People were checking Worthi out just once...and then never returning. The team was ready to iterate on the tool to make it more useful, something people could use for goal setting, to track their progress in learning skills, and find other resources that would help see them through to landing a job. We hoped to see increased rate of return and overall engagement.

Research Goals 🎯
  • Understand users’ impressions and expectations of the current version of Worthi

  • To uncover opportunities to redesign the experience to be more useful to users and bring them back to Worthi

  • To prioritize new features based on user feedback



On the design side, we had involvement from Worthi’s designer, their design manager, and the director of design. They all had a lot of different ideas that they wanted to experiment with in one study — but I only had one hour with each participant, so I had to guide them through scoping and prioritization.


I also worked closely with Worthi's product manager, who controlled the analytics dashboard. This was the first time we were talking to actual Worthi users, rather than just people sourced from the general population. Together, the PM and I came up with the protocol for identifying and contacting users.


Another researcher was conducting a study specifically on Worthi’s onboarding process, executing just a week or so before my study, so I needed to coordinate with her in planning so that the insights from our two studies complimented one another.

User Interviews & Concept Testing

In the one hour 1:1 remote video interviews, I started off with questions to help us better understand the participant’s circumstances and motivations for using Worthi. I talked to people who were just starting their career, another looking to advance in theirs, a person trying to return to work after being laid off during the pandemic, and another who was hoping to change careers completely but weren’t sure of the direction yet.

Understanding the participants’ stories was key to ideating new features and prioritizing what would be most helpful. I then had a brief task that helped us assess if participants realized that the current experience was personalized to them (spoiler alert: they definitely did not). And then I moved into concept testing with an interactive Figma prototype.

I held open research sessions that the stakeholders could attend, and shared little tidbits of info over Slack throughout the week as well.

Communicating Insights

I make an effort to communicate with different people in different ways so that the insights can be impactful and actionable.
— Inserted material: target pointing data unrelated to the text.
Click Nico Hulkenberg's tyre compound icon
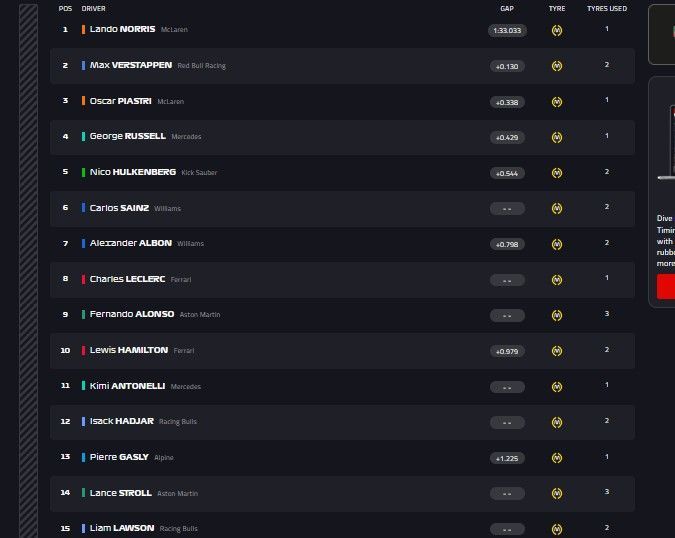This screenshot has width=675, height=538. click(x=557, y=173)
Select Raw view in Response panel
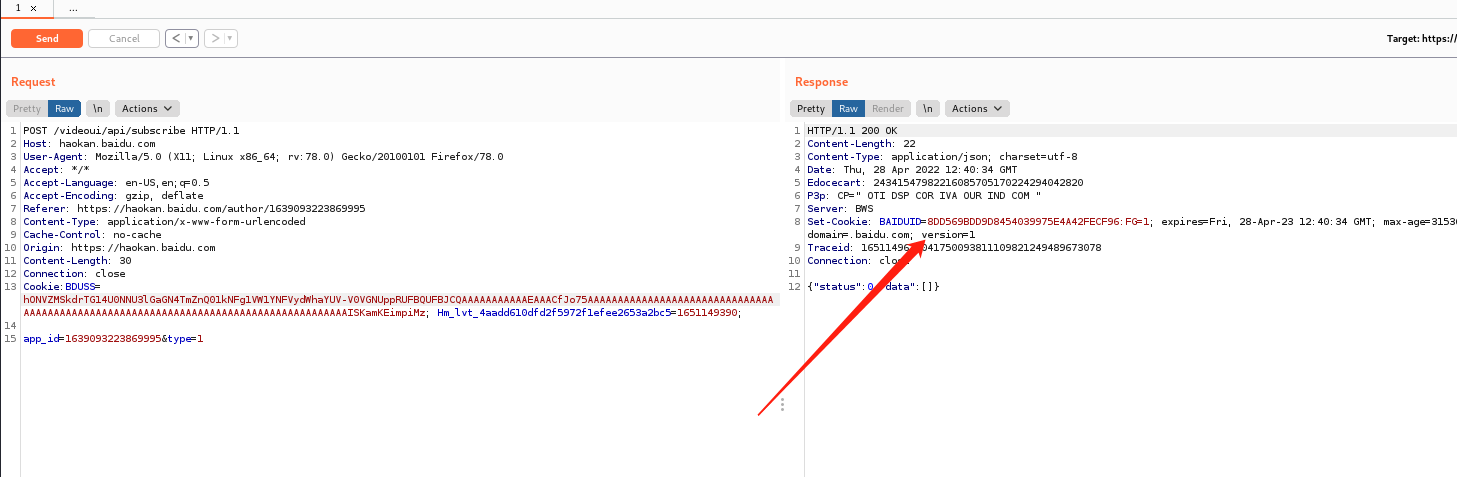This screenshot has height=477, width=1457. [848, 108]
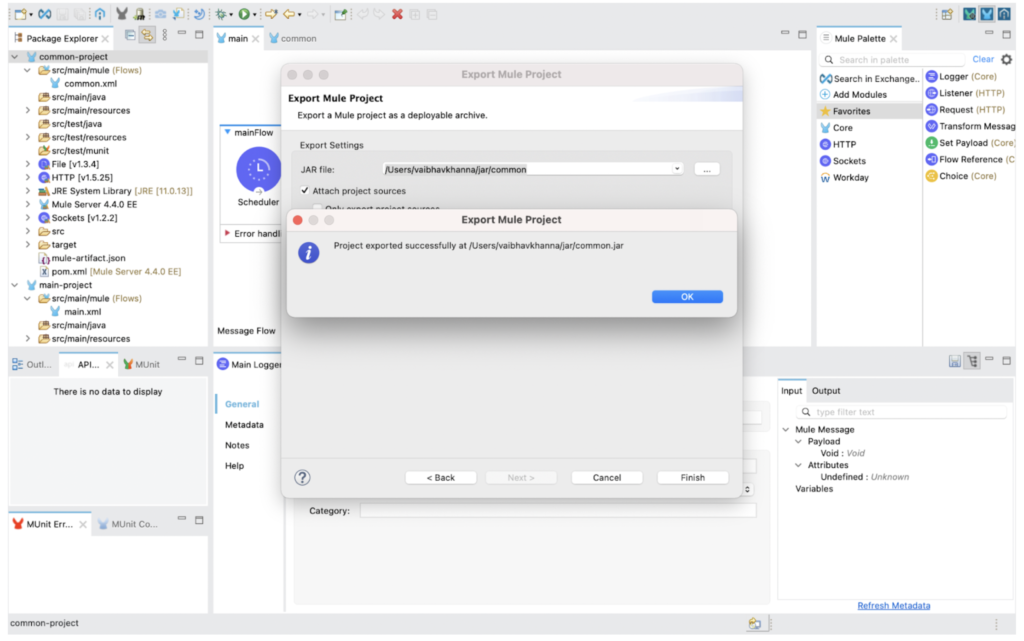Collapse the Payload node in Input tree
The image size is (1024, 641).
(x=798, y=441)
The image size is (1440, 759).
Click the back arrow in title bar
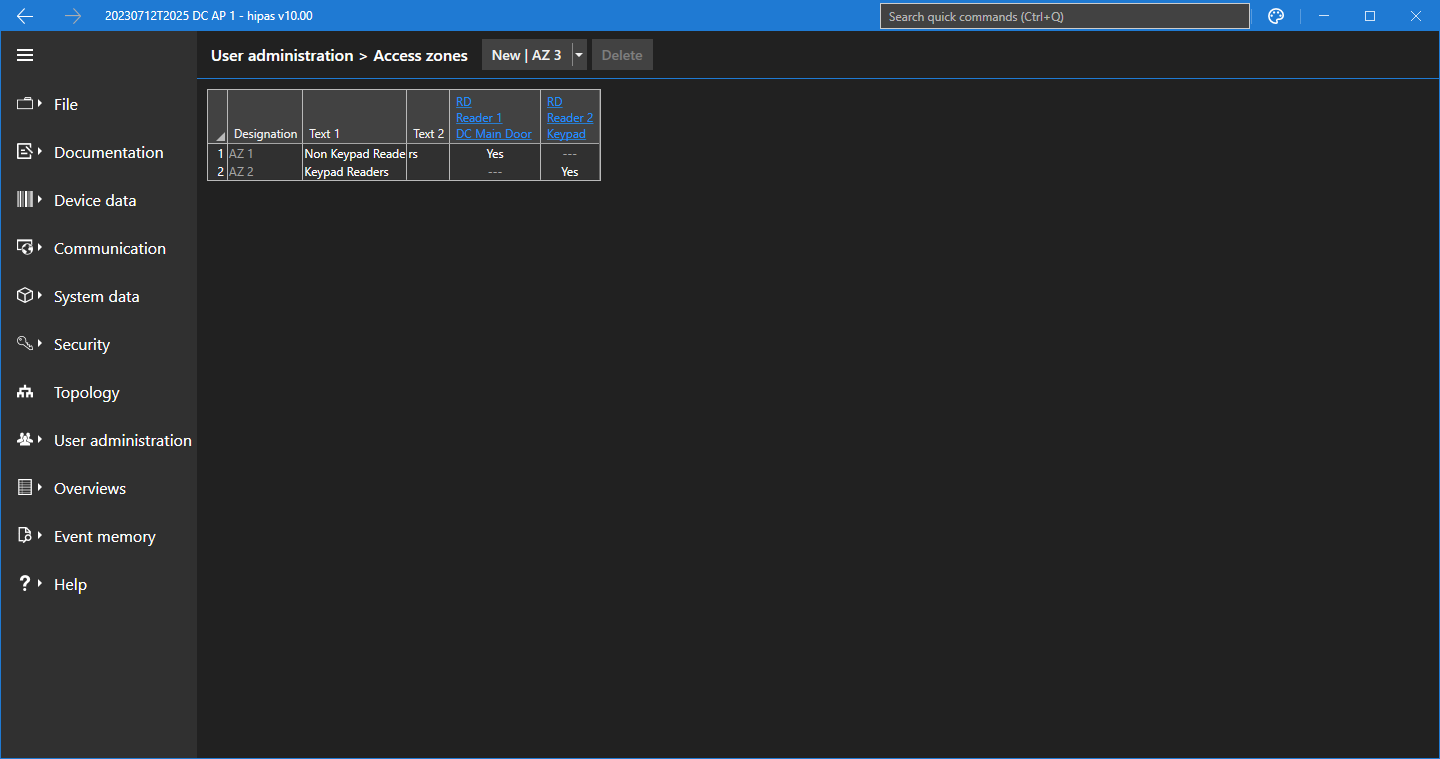click(x=25, y=16)
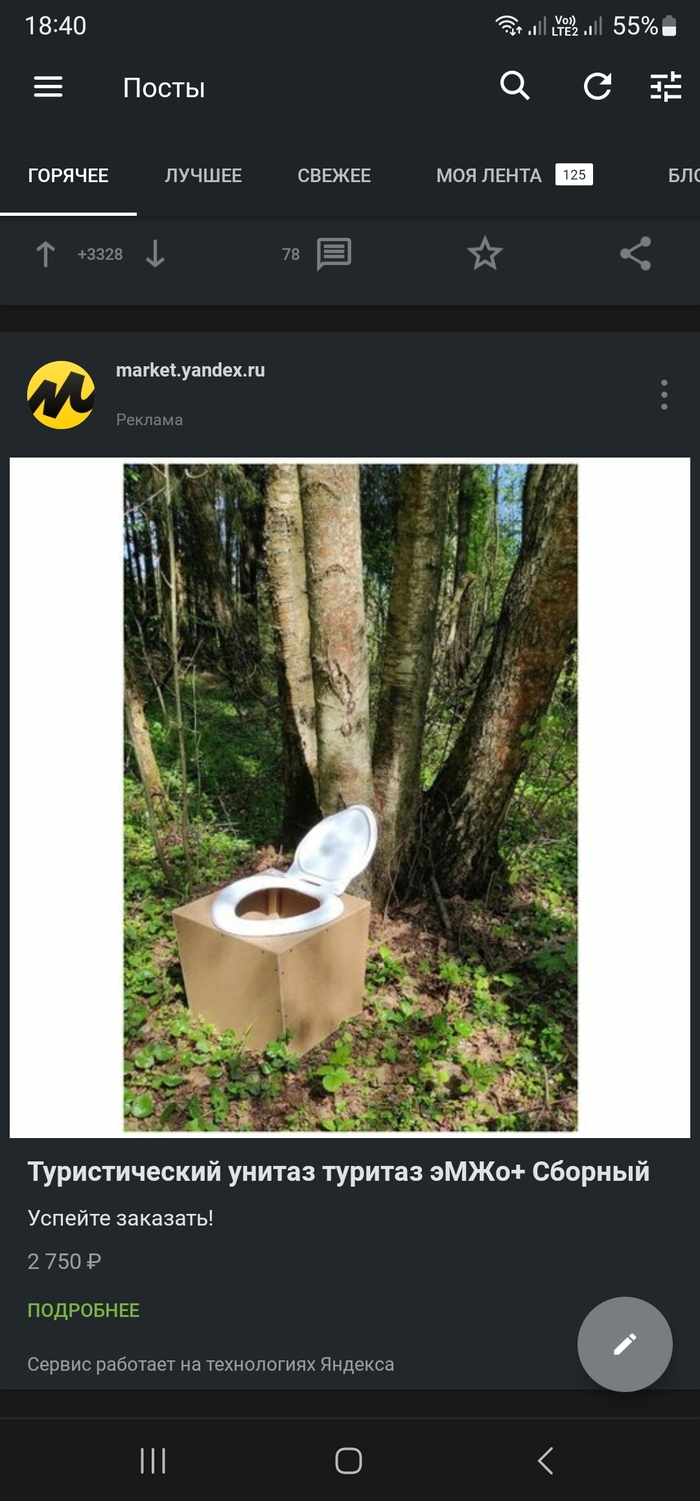The height and width of the screenshot is (1501, 700).
Task: Toggle the star to favorite the post
Action: coord(484,254)
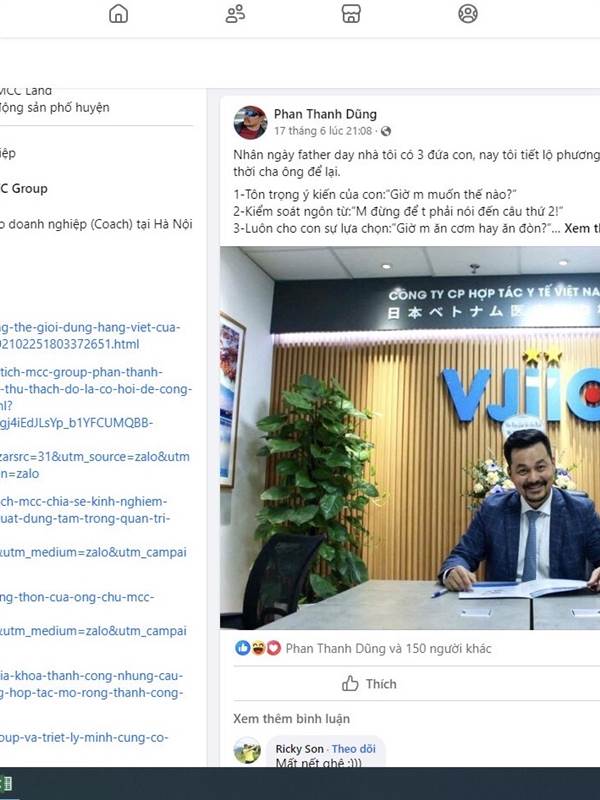This screenshot has height=800, width=600.
Task: Click Theo dõi next to Ricky Son
Action: click(x=353, y=748)
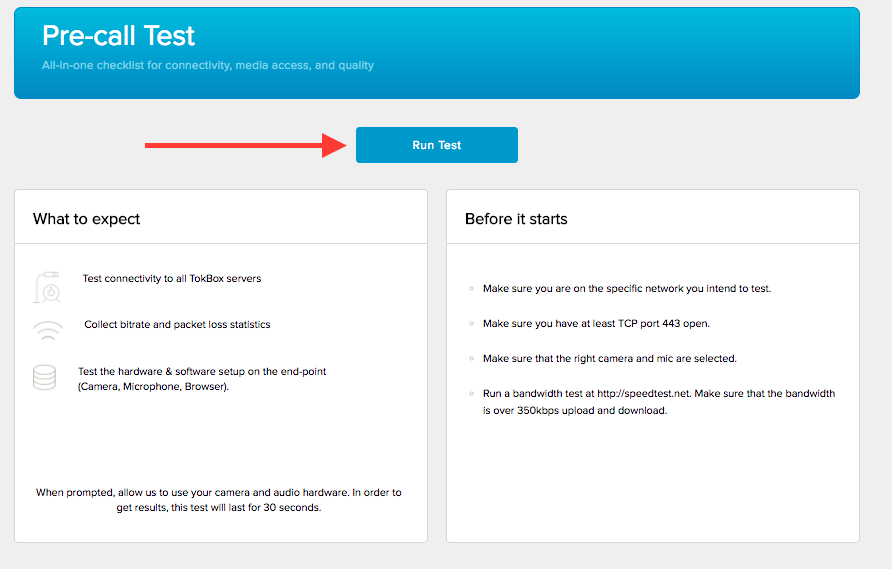Click the What to expect panel heading
The height and width of the screenshot is (569, 892).
pyautogui.click(x=86, y=219)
For this study, I gave a share out presentation. I also designed and facilitated a workshop for all the stakeholders that connected the research findings to an activity where we looked at our own experiences learning new skills, and then compared that to the user journey that Worthi offered, as a way to ideate new features. We also took time as a team to prioritize what we thought were the most pressing and most impactful new features. This info was then left in the capable hands of the PM to flush out further and add to the roadmap.

A FigJam screen showing an annotated prototype. Most of the user feedback is blurred out.

I also created an annotated prototype, which combine the insights directly with the UI. I made this with the designer in mind, and they appreciated how actionable it was, and how easy it was to reference even the smallest notes about how people perceived and interacted with it. My team was also able to easily comment on it and I could answer their questions, even if they weren’t familiar with Figma.


A screen capture of the live Worthi website in 2021

The next iteration of Worthi shipped in fall 2021. Worthi by Citi was a Webby Awards Honoree in the Employment Websites & Mobile Sites category.


“I enjoyed the way that you conducted and presented your research, which felt super real as this was the first time that we recruited and interviewed actual users. Your workshop activity with a reflection on how we actually master skills vs. the Worthi user journey was eye-opening.”